▸ **YOUR INSTRUCTIONS**
Every entry must be reproduced word for word.

Stored records
- - - -

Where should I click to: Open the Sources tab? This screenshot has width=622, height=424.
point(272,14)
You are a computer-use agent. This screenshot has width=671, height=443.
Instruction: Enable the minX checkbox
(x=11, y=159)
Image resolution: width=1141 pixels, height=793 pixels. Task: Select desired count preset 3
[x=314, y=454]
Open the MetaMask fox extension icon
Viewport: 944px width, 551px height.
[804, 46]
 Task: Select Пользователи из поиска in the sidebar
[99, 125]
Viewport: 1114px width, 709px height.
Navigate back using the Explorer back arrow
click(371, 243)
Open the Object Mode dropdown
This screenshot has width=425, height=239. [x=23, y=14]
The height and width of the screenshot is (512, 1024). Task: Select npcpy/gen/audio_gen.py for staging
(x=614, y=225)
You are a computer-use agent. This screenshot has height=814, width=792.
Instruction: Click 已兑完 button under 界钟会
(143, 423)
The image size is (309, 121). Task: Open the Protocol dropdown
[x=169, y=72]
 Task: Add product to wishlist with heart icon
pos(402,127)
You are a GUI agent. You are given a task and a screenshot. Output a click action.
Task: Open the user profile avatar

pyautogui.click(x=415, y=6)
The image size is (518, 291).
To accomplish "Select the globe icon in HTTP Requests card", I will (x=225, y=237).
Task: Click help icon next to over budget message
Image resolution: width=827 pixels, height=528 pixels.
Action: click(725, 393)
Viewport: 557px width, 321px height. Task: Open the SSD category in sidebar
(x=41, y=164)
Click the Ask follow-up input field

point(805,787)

- - - -

▸ **WRITTEN RESPONSE**
Where should I click to: Open the Sources tab? This screenshot has width=622, height=424.
point(272,14)
You are a computer-use agent. This screenshot has width=671, height=443.
Instruction: Enable the minX checkbox
(x=11, y=159)
Image resolution: width=1141 pixels, height=793 pixels. Task: Select desired count preset 3
[x=314, y=454]
Open the MetaMask fox extension icon
Viewport: 944px width, 551px height.
[804, 46]
 Task: Select Пользователи из поиска in the sidebar
[99, 125]
Viewport: 1114px width, 709px height.
Navigate back using the Explorer back arrow
click(371, 243)
Open the Object Mode dropdown
This screenshot has width=425, height=239. [x=23, y=14]
The height and width of the screenshot is (512, 1024). Task: Select npcpy/gen/audio_gen.py for staging
(x=614, y=225)
You are a computer-use agent. This screenshot has height=814, width=792.
Instruction: Click 已兑完 button under 界钟会
(143, 423)
The image size is (309, 121). Task: Open the Protocol dropdown
[x=169, y=72]
 Task: Add product to wishlist with heart icon
pos(402,127)
You are a GUI agent. You are given a task and a screenshot. Output a click action.
Task: Open the user profile avatar

pyautogui.click(x=415, y=6)
The image size is (518, 291).
To accomplish "Select the globe icon in HTTP Requests card", I will (x=225, y=237).
Task: Click help icon next to over budget message
Image resolution: width=827 pixels, height=528 pixels.
Action: click(725, 393)
Viewport: 557px width, 321px height. Task: Open the SSD category in sidebar
(x=41, y=164)
Click the Ask follow-up input field

point(805,787)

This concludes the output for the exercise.